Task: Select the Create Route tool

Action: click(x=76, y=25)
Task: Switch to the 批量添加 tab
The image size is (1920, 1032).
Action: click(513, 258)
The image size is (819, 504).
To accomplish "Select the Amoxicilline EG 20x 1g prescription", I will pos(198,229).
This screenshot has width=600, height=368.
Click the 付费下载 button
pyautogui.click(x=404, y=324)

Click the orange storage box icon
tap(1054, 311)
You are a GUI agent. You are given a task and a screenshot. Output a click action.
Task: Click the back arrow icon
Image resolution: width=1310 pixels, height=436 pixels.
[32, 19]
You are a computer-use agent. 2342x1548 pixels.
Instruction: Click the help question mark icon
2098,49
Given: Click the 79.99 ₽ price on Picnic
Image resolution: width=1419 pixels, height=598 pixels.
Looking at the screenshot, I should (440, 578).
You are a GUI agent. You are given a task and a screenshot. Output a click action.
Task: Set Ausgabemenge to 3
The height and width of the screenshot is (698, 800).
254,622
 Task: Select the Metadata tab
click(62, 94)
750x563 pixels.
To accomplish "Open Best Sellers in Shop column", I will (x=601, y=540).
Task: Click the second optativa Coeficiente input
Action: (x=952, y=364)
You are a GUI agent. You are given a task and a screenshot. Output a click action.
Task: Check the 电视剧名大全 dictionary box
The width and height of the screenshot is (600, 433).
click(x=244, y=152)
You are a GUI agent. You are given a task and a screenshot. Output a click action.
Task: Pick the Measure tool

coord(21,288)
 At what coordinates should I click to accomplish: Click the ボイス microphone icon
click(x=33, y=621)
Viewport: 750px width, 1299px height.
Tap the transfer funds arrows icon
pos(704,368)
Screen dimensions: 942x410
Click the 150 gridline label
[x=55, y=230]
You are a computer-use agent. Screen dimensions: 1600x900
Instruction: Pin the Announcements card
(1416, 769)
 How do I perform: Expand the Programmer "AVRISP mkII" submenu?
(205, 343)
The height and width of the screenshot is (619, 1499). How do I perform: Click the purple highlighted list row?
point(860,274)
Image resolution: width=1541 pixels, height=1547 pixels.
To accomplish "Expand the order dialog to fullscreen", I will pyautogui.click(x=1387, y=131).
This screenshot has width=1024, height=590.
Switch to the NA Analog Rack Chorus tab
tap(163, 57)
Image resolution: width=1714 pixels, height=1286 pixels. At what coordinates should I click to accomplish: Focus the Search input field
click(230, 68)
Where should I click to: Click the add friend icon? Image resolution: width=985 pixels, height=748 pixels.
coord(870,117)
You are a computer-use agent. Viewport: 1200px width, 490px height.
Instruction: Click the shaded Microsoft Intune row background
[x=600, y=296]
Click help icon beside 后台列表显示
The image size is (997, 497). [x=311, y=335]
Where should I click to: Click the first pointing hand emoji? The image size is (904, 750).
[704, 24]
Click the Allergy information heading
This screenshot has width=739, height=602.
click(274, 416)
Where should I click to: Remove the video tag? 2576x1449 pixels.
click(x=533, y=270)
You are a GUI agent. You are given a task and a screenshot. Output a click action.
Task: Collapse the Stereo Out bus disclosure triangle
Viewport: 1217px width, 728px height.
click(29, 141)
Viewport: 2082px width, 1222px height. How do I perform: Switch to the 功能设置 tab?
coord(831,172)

***

Given problem:
Pull out every line above that contains the string "will", matching case exactly.

Solution for this exercise:
To accomplish "Select the Amoxicilline EG 20x 1g prescription", I will pos(198,229).
To accomplish "Open Best Sellers in Shop column", I will (x=601, y=540).
To accomplish "Expand the order dialog to fullscreen", I will pyautogui.click(x=1387, y=131).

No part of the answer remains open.